■ TRY IT ■
Would you please give all the lines below again, exactly as they stand?

■ AVAILABLE DATA ■
+ + + +
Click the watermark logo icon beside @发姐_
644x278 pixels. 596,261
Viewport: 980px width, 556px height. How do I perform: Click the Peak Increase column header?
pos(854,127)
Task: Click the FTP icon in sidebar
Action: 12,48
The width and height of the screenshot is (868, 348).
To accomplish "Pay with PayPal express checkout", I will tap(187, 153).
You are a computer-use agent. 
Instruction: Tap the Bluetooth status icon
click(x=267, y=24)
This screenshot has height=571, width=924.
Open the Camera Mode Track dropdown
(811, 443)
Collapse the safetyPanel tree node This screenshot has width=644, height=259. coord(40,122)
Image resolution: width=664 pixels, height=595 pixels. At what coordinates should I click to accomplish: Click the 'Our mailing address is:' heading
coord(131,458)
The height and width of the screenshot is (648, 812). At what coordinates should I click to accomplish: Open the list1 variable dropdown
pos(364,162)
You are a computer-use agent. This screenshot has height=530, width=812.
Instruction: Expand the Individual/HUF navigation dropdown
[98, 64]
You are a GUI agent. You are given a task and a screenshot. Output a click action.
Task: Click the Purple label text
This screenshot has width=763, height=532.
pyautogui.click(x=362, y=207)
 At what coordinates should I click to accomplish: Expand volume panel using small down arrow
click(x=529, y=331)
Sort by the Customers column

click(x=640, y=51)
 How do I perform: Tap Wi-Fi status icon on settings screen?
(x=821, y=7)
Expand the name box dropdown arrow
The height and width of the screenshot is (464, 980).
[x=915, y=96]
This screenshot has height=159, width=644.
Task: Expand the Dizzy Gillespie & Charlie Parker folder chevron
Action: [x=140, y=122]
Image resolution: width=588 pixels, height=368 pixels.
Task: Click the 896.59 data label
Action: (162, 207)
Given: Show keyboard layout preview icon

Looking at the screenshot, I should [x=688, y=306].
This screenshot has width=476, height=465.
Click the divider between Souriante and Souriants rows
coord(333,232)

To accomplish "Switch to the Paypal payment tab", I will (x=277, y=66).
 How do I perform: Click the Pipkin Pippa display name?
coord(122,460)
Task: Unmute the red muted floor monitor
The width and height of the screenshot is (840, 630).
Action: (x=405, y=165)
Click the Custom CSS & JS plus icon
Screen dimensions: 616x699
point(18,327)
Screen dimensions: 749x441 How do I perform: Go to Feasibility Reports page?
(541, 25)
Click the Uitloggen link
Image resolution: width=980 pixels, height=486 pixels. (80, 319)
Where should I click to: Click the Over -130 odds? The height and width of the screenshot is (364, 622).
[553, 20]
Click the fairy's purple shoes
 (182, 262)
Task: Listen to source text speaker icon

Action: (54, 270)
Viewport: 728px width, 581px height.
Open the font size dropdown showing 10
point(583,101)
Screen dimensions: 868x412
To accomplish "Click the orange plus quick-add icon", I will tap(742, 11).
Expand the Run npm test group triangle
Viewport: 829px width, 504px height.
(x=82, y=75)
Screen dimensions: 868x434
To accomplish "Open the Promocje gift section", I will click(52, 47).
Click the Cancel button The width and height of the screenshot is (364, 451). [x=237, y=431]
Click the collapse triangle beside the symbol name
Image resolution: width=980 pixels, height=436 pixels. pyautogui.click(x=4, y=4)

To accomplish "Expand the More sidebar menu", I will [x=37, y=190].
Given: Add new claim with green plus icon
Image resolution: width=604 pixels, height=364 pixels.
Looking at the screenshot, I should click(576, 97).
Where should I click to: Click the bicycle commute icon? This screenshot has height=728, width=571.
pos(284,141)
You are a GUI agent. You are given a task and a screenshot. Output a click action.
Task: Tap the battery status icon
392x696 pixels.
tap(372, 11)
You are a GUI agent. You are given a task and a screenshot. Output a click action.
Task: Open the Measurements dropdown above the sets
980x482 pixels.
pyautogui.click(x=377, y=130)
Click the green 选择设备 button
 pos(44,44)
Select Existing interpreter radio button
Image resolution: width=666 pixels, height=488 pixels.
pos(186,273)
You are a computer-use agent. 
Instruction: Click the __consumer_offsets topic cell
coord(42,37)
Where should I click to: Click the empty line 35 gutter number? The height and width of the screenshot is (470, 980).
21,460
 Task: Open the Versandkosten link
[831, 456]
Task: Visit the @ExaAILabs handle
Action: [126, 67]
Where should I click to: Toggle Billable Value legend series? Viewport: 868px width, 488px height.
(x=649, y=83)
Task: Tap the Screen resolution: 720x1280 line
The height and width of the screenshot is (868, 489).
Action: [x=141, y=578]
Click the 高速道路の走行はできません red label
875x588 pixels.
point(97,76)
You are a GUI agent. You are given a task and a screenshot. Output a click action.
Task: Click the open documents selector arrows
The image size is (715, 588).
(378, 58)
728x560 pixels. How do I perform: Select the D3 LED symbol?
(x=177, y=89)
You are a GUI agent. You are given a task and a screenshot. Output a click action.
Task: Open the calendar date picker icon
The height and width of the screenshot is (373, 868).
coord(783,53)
+ + + +
■ TASK SOLUTION ■
Click the watermark logo icon beside @发姐_
644x278 pixels. 596,261
Viewport: 980px width, 556px height. How do I perform: Click the Peak Increase column header?
pos(854,127)
Task: Click the FTP icon in sidebar
Action: 12,48
The width and height of the screenshot is (868, 348).
To accomplish "Pay with PayPal express checkout", I will tap(187, 153).
You are a computer-use agent. 
Instruction: Tap the Bluetooth status icon
click(x=267, y=24)
This screenshot has height=571, width=924.
Open the Camera Mode Track dropdown
(811, 443)
Collapse the safetyPanel tree node This screenshot has width=644, height=259. coord(40,122)
Image resolution: width=664 pixels, height=595 pixels. At what coordinates should I click to accomplish: Click the 'Our mailing address is:' heading
coord(131,458)
The height and width of the screenshot is (648, 812). At what coordinates should I click to accomplish: Open the list1 variable dropdown
pos(364,162)
You are a computer-use agent. This screenshot has height=530, width=812.
Instruction: Expand the Individual/HUF navigation dropdown
[98, 64]
You are a GUI agent. You are given a task and a screenshot. Output a click action.
Task: Click the Purple label text
This screenshot has width=763, height=532.
pyautogui.click(x=362, y=207)
 At what coordinates should I click to accomplish: Expand volume panel using small down arrow
click(x=529, y=331)
Sort by the Customers column

click(x=640, y=51)
 How do I perform: Tap Wi-Fi status icon on settings screen?
(x=821, y=7)
Expand the name box dropdown arrow
The height and width of the screenshot is (464, 980).
[x=915, y=96]
This screenshot has height=159, width=644.
Task: Expand the Dizzy Gillespie & Charlie Parker folder chevron
Action: [x=140, y=122]
Image resolution: width=588 pixels, height=368 pixels.
Task: Click the 896.59 data label
Action: (162, 207)
Given: Show keyboard layout preview icon

Looking at the screenshot, I should [x=688, y=306].
This screenshot has width=476, height=465.
Click the divider between Souriante and Souriants rows
coord(333,232)

To accomplish "Switch to the Paypal payment tab", I will (x=277, y=66).
 How do I perform: Click the Pipkin Pippa display name?
coord(122,460)
Task: Unmute the red muted floor monitor
The width and height of the screenshot is (840, 630).
Action: (x=405, y=165)
Click the Custom CSS & JS plus icon
Screen dimensions: 616x699
point(18,327)
Screen dimensions: 749x441 How do I perform: Go to Feasibility Reports page?
(541, 25)
Click the Uitloggen link
Image resolution: width=980 pixels, height=486 pixels. (80, 319)
Where should I click to: Click the Over -130 odds? The height and width of the screenshot is (364, 622).
[553, 20]
Click the fairy's purple shoes
 (182, 262)
Task: Listen to source text speaker icon

Action: (54, 270)
Viewport: 728px width, 581px height.
Open the font size dropdown showing 10
point(583,101)
Screen dimensions: 868x412
To accomplish "Click the orange plus quick-add icon", I will tap(742, 11).
Expand the Run npm test group triangle
Viewport: 829px width, 504px height.
(x=82, y=75)
Screen dimensions: 868x434
To accomplish "Open the Promocje gift section", I will click(52, 47).
Click the Cancel button The width and height of the screenshot is (364, 451). [x=237, y=431]
Click the collapse triangle beside the symbol name
Image resolution: width=980 pixels, height=436 pixels. pyautogui.click(x=4, y=4)

To accomplish "Expand the More sidebar menu", I will [x=37, y=190].
Given: Add new claim with green plus icon
Image resolution: width=604 pixels, height=364 pixels.
Looking at the screenshot, I should click(576, 97).
Where should I click to: Click the bicycle commute icon? This screenshot has height=728, width=571.
pos(284,141)
You are a GUI agent. You are given a task and a screenshot. Output a click action.
Task: Tap the battery status icon
392x696 pixels.
tap(372, 11)
You are a GUI agent. You are given a task and a screenshot. Output a click action.
Task: Open the Measurements dropdown above the sets
980x482 pixels.
pyautogui.click(x=377, y=130)
Click the green 选择设备 button
 pos(44,44)
Select Existing interpreter radio button
Image resolution: width=666 pixels, height=488 pixels.
pos(186,273)
You are a computer-use agent. 
Instruction: Click the __consumer_offsets topic cell
coord(42,37)
Where should I click to: Click the empty line 35 gutter number? The height and width of the screenshot is (470, 980).
21,460
 Task: Open the Versandkosten link
[831, 456]
Task: Visit the @ExaAILabs handle
Action: [126, 67]
Where should I click to: Toggle Billable Value legend series? Viewport: 868px width, 488px height.
(x=649, y=83)
Task: Tap the Screen resolution: 720x1280 line
The height and width of the screenshot is (868, 489).
Action: [x=141, y=578]
Click the 高速道路の走行はできません red label
875x588 pixels.
point(97,76)
You are a GUI agent. You are given a task and a screenshot. Output a click action.
Task: Click the open documents selector arrows
The image size is (715, 588).
(378, 58)
728x560 pixels. How do I perform: Select the D3 LED symbol?
(x=177, y=89)
You are a GUI agent. You are given a task and a screenshot. Output a click action.
Task: Open the calendar date picker icon
The height and width of the screenshot is (373, 868).
coord(783,53)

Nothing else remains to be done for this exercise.